The unique anatomic and physiologic characteristics of other species is increasingly recognized as a source of bioinspired solutions for human pathology. For centuries, the modern giraffe’s iconic neck has been the subject of fascination with much interest in understanding its functional and adaptive benefits. Giraffes have recently become the focus of biomedical investigation because, compared with other mammals, their long necks present a unique physiologic challenge for their hearts: to adequately perfuse brains which may be up to three vertical meters from the left ventricle. The increased pressure (afterload) on the left ventricle underlies the significantly elevated (when allometrically scaled and compared with other mammals) systemic blood pressures measured in giraffe (1-3). Systemic hypertension in humans and other mammals is associated with a multitude of end-organ effects and co-morbidities. Given the absence of these pathologies in healthy adult giraffes, the species and its physiology have been proposed as a natural animal model for resistance to end-organ damage common in humans with systemic hypertension.

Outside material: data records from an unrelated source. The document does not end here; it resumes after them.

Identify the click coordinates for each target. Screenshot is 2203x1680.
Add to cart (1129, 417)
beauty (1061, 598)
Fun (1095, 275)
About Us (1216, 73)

How the kidneys, retina, cardiovascular and other systems in the giraffe are protected from the adverse effects of systemic hypertension is highly salient to human health (4-6). These evolved adaptations in giraffe may provide a blueprint for innovating solutions to intractable problems in human health. Fully characterizing the mechanisms and associated genomes which underlie these resistances is an exciting and emerging area of research in evolutionary medicine (6-8). Building on other studies of the giraffe genome (8), the Lui et al. have produced a high-quality genome assembly which advances our understanding of the pleiotropic genes associated with complex co-evolved adaptations resulting in the giraffe’s unique morphological and physiological characteristics. The authors call for more research correlating function with their genomic findings. In doing so they have pinpointed an exciting new research agenda for evolutionary medicine: to integrate broader macroevolutionary and life history perspectives with the impressive and important genomic work this paper presents.

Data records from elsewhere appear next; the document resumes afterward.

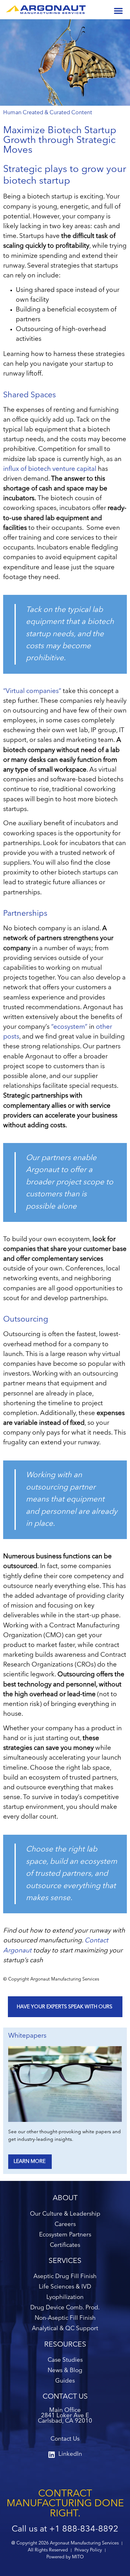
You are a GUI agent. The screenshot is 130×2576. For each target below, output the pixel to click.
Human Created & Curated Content (47, 112)
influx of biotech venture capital (49, 469)
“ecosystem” (69, 1027)
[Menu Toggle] (118, 10)
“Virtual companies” (32, 691)
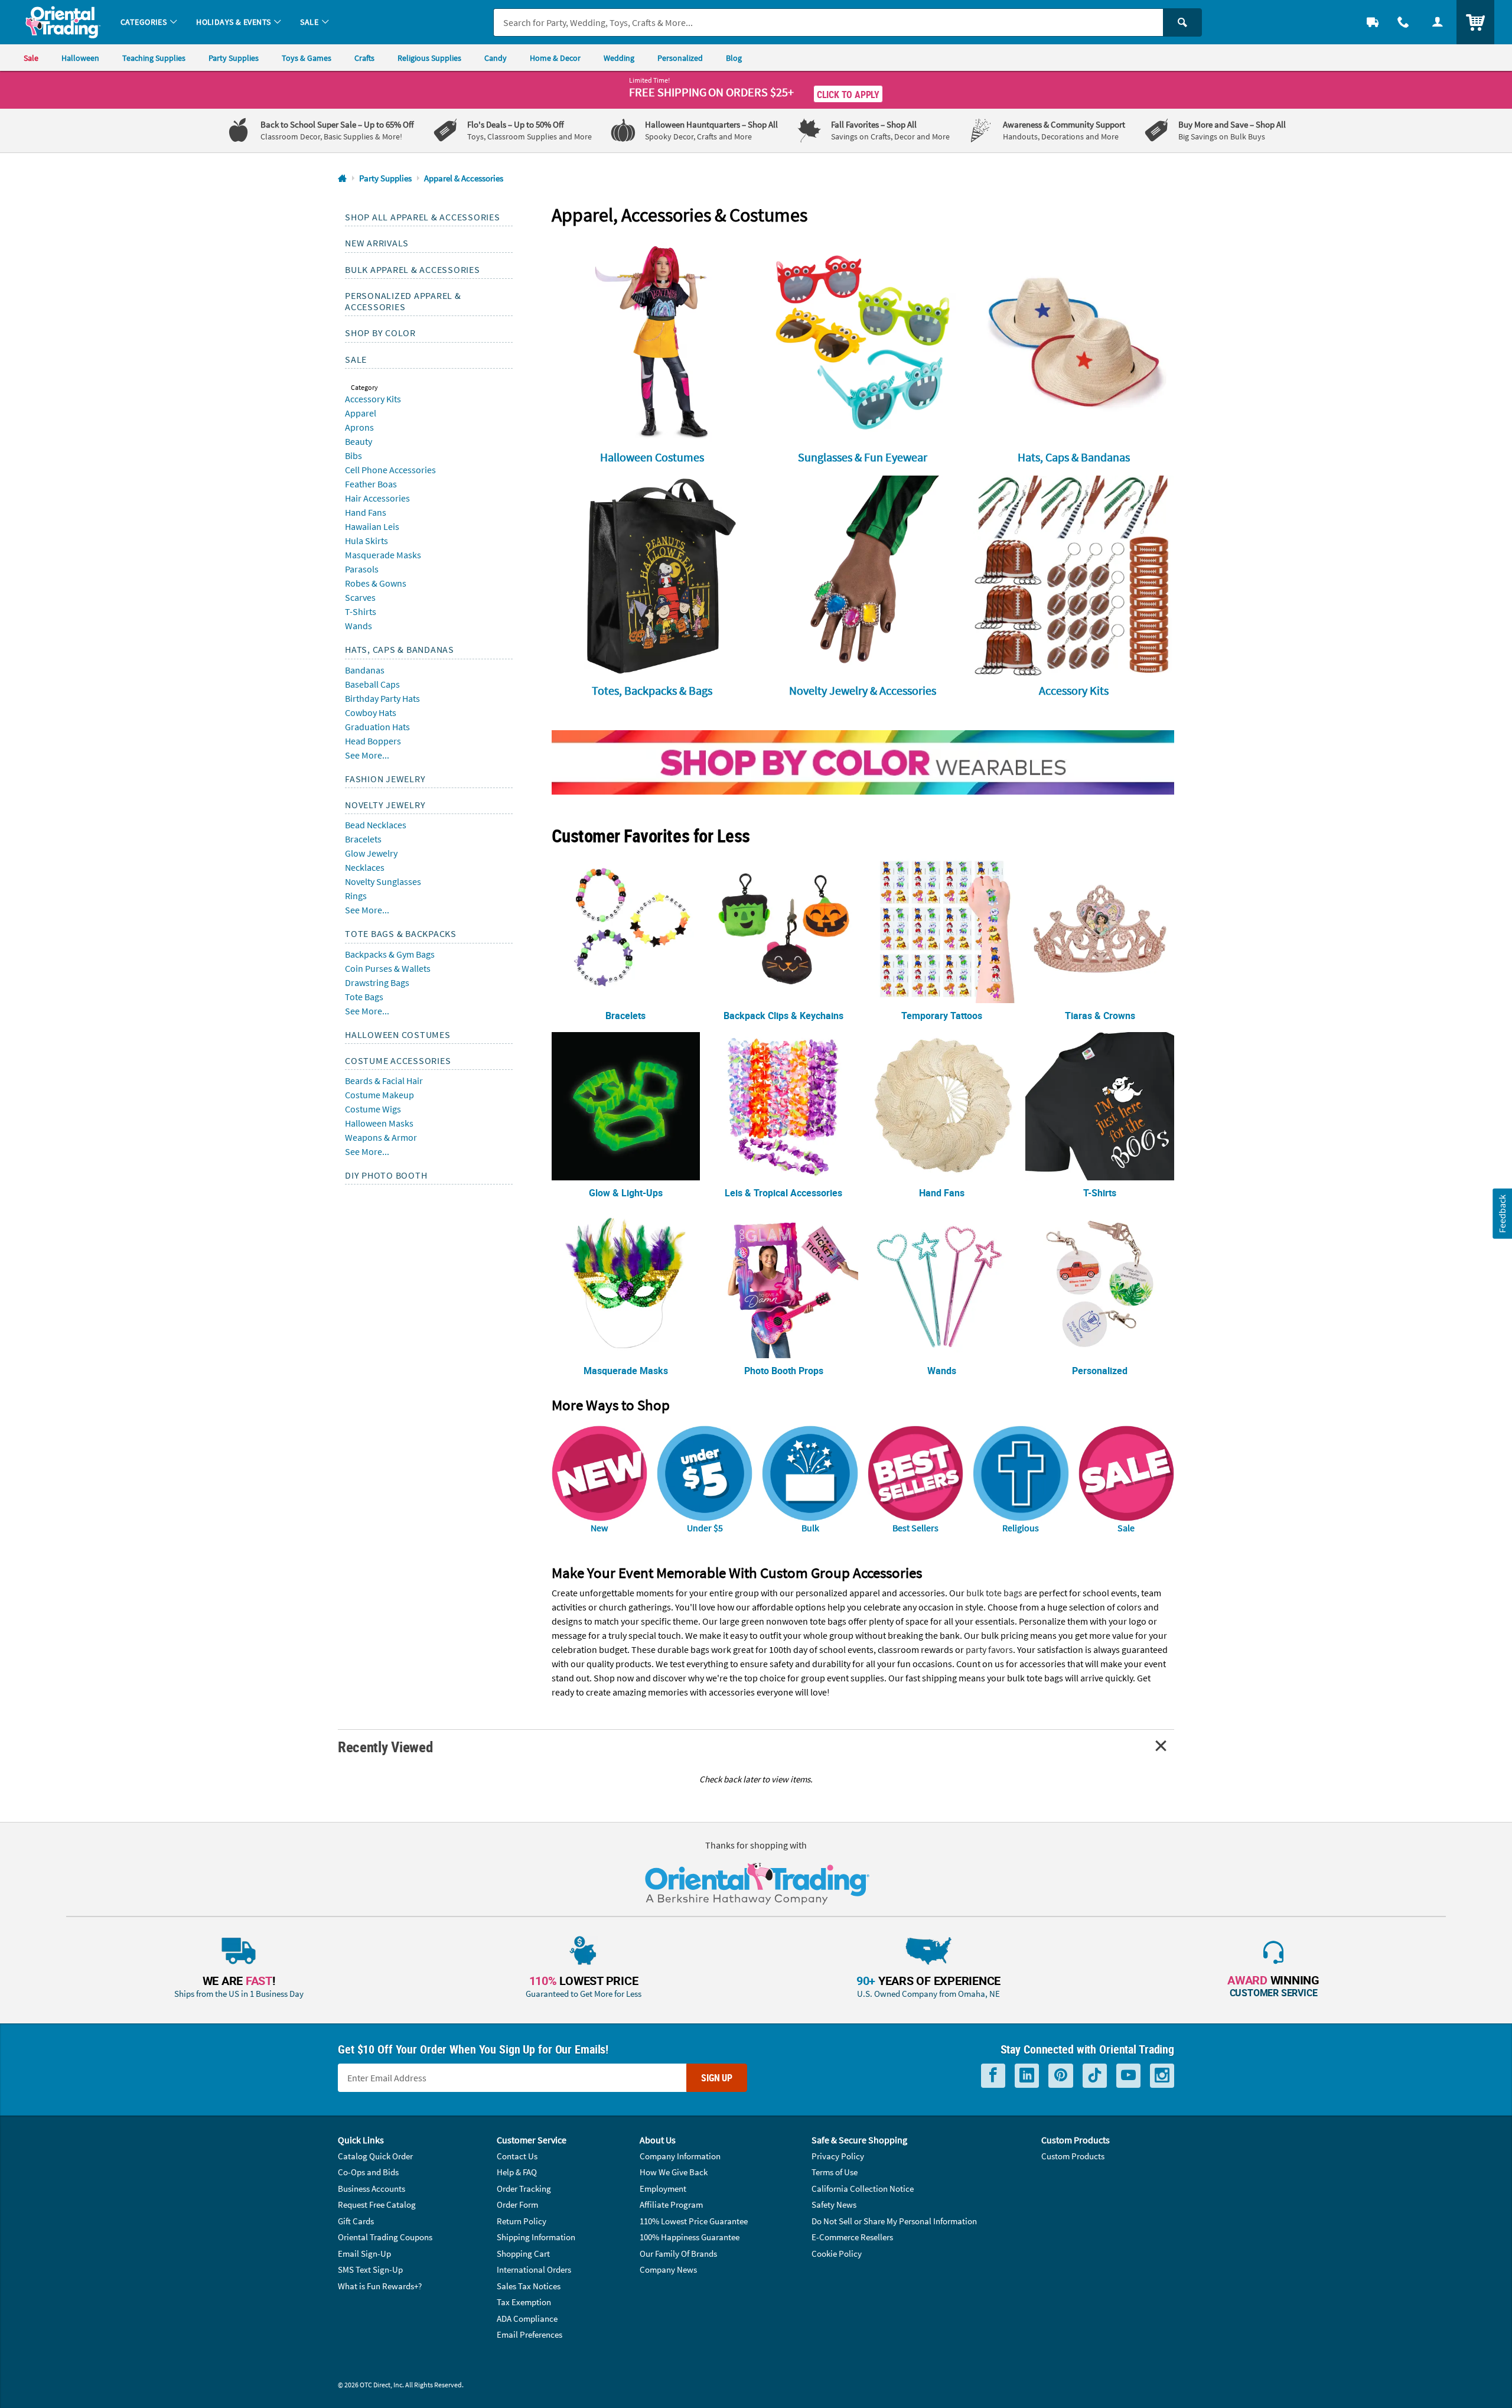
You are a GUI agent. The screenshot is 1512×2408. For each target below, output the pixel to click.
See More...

  1. Aalkjær, C. and Wang, T. (2021). The remarkable cardiovascular system of giraffes. Annu. Rev. Physiol. 83, 1–15.
  2. Østergaard, K. H., Baandrup, U. T., Wang, T., Bertelsen, M. F., Andersen, J. B., Smerup, M. and Nyengaard, J. R. (2013). Left Ventricular Morphology of the Giraffe Heart Examined by Stereological Methods: Left Ventricular Morphology of the Giraffe Heart. Anat. Rec. 296(4), 611–621.
  3. Smerup, M., Damkjær, M., Brøndum, E., Baandrup, U. T., Kristiansen, S. B., Nygaard, H., Funder, J., Aalkjær, C., Sauer, C., Buchanan, R., et al. (2016). The thick left ventricular wall of the giraffe heart normalises wall tension, but limits stroke volume and cardiac output. J Exp Biol 219(Pt 3), 457–463.
  4. Stenvinkel, P., Shiels, P. G., Painer, J., Miranda, J. J., Natterson-Horowitz, B., Johnson, R. J. (2020) A planetary health perspective for kidney disease. Kidney International, 98(2), 261-5.
  5. Liu, C., Gao, J., Cui, X., Li, Z., Chen, L., Yuan, Y., … & Qiu, Q. (2021). A towering genome: Experimentally validated adaptations to high blood pressure and extreme stature in the giraffe. Science Advances7(12), eabe9459.
  6. Horowitz, B. N., Kutinsky, I. B., Linde, A. (2020) Species-Spanning Echocardiography: Cardiovascular Insights from Across the Animal Kingdom. Curr Cardiol Rep, 22(12), 165. doi: 10.1007/s11886-020-01417-8.
  7. Devinsky, O., Boesch, J., Cerda-Gonzalez, S., Coffey, B., Davis, K., Friedman, D., Hainline, B., Houpt, K., Lieberman, D., Perry, P., Pruss, H., Samuels, M., Small, G., Holger, V., Summerfield, A., Vite, C., Wisniewski, T., and Natterson-Horowitz, B. (2018) Veterinary and Human Disorders Affecting Brain and Behavior. Nature Reviews Neurology, 14(11),  677-86.
  8. Agaba, M., Ishengoma, E., Miller, W. C., McGrath, B. C., Hudson, C. N. Bedoya Reina, O. C., Ratan, A., Burhans, R. Chikhi, R., Medvedev, P., Praul, C. A., Wu-Cavener, L., Wood, B., Robertson, H., Penfold, L., Canever, D. R. (2016) Giraffe genome sequence reveals clues to its unique morphology and physiology. Nat Commun, 7, 11519.